A structured set of objections, weighed in public.

Desk editor's note, referee report, simulated authors' rebuttal, and a circularity audit. Tearing a paper down is the easy half of reading it; the pith above is the substance, this is the friction.

Desk Editor's Note private letter to a colleague

Global sentinel gating at admission catches hubs early with low overhead but the lack of detail on how sentinels are chosen leaves the generalization claim shaky.

read the letter

The paper's main contribution is moving hubness control to admission time: each new document is scored against a fixed set of sentinel queries and quarantined if it looks too central in embedding space. This avoids the exposure window and repeated full-corpus work of periodic reverse-kNN scans. They test across two 100k-document sets, five encoders, and separate attacker/defender queries, reporting recall 1.0 at the key embedding threshold, 0.91 on HotFlip attacks, and 1% false positives on ordinary documents.

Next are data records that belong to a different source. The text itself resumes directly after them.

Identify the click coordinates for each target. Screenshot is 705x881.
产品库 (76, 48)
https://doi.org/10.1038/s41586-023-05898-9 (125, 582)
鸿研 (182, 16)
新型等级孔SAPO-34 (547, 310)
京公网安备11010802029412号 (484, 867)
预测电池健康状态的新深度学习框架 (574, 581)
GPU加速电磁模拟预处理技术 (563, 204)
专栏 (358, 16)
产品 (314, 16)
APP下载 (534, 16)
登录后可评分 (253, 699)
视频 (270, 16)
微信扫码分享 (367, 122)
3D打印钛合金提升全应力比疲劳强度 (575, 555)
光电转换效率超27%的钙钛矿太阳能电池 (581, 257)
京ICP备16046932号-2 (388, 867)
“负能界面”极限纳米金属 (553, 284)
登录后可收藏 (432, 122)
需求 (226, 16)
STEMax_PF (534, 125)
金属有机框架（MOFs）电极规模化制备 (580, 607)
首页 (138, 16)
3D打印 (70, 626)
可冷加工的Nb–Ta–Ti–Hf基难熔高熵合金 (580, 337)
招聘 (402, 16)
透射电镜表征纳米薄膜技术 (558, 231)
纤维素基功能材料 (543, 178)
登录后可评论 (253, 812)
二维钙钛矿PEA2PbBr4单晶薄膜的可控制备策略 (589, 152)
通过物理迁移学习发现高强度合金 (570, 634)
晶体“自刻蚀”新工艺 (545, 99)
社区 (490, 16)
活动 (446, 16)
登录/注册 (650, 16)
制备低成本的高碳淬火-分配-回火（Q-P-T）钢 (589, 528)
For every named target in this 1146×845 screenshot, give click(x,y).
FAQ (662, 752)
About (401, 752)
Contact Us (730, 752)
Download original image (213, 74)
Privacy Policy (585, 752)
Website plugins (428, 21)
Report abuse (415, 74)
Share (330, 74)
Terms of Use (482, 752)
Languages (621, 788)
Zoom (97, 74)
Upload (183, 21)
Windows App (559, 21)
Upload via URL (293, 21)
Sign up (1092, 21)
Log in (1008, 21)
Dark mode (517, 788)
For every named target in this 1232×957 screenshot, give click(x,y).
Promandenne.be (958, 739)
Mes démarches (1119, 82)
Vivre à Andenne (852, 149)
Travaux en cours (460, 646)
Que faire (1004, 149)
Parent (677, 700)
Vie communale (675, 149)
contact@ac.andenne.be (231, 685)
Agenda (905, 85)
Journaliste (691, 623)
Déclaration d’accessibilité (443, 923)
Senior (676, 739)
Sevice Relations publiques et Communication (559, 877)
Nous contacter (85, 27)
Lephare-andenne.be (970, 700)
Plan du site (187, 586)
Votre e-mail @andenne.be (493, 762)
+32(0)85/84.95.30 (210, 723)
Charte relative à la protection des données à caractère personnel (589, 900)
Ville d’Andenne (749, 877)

A per-topic variant adds nothing, which they attribute to anisotropy linking local and global structure. Insertion cost stays low on HNSW and decisions hold up under approximation.

The empirical framing is straightforward and the latency numbers are the kind of detail that matters for production use. Reporting results on multiple encoders and corpora gives at least a basic check on robustness.

The soft spot is the sentinel queries. The abstract and available description give no account of how they were chosen or whether that choice was made without reference to the evaluation query distribution. If the sentinels were tuned even indirectly to the test attacks or corpora, the claim that the gate works for unknown query loads and attacker strategies rests on weaker ground. The anisotropy explanation for skipping per-topic gates inherits the same uncertainty. No statistical tests or threshold-selection procedure are mentioned, so it is hard to judge how stable the 0.91 and 1% figures really are.

This is for engineers who need a lightweight defense they can add to an existing vector store today. The idea is concrete enough and the reported numbers are specific enough that it deserves a full referee to examine the sentinel construction and any hidden dependencies on the test setup.

Referee Report

2 major / 0 minor

Summary. The manuscript presents an empirical study of admission-time hubness control in vector databases for RAG. It claims that scoring candidate documents against a fixed set of sentinel queries at insertion time enables a global gate to achieve recall 1.0 at the decisive embedding-space point (>=0.92 across the effective range) and 0.91 +/- 0.07 on HotFlip attacks across two 100,000-document corpora, five encoders, and disjoint attacker/defender query sets, while maintaining 1% false positives on general documents. It further claims that a per-topic gate provides no reliable benefit due to anisotropy coupling local and global visibility, with thresholds maintained incrementally at corpus-size-independent insertion cost and low overhead (~3.1% added latency on HNSW).

Significance. If the results hold, the work demonstrates a practical, low-overhead alternative to periodic reverse-kNN scans for mitigating hubness-based poisoning, with the empirical evaluation across multiple encoders and corpora providing useful evidence that global gating suffices. The incremental threshold maintenance and observation that 1.2% of decisions flip under approximate indexing (none involving attacks) are engineering strengths. The finding on anisotropy offers a design insight for retrieval systems.

major comments (2)

[Abstract / Experiments] Abstract and experimental sections: The reported recall 1.0, 0.91 +/- 0.07, and 1% false-positive figures are presented without details on statistical tests, exact threshold selection process, data exclusion rules, or potential confounds (e.g., how sentinel queries were chosen relative to the evaluation distributions), which is load-bearing for verifying the generalization claim across disjoint query sets and encoders.
[Methods] Methods / sentinel query construction: The selection and independence of the fixed sentinel queries from the test query distribution or attacker strategies is not specified in sufficient detail; this directly affects the central claim that the global gate works without knowledge of actual query distributions, as noted in the skepticism about generalization.

Simulated Author's Rebuttal

2 responses · 0 unresolved

We thank the referee for the constructive feedback highlighting areas where additional methodological detail would strengthen the paper. We address both major comments below and will revise the manuscript to incorporate the requested clarifications on experimental procedures and sentinel query construction.

read point-by-point responses

Referee: [Abstract / Experiments] Abstract and experimental sections: The reported recall 1.0, 0.91 +/- 0.07, and 1% false-positive figures are presented without details on statistical tests, exact threshold selection process, data exclusion rules, or potential confounds (e.g., how sentinel queries were chosen relative to the evaluation distributions), which is load-bearing for verifying the generalization claim across disjoint query sets and encoders.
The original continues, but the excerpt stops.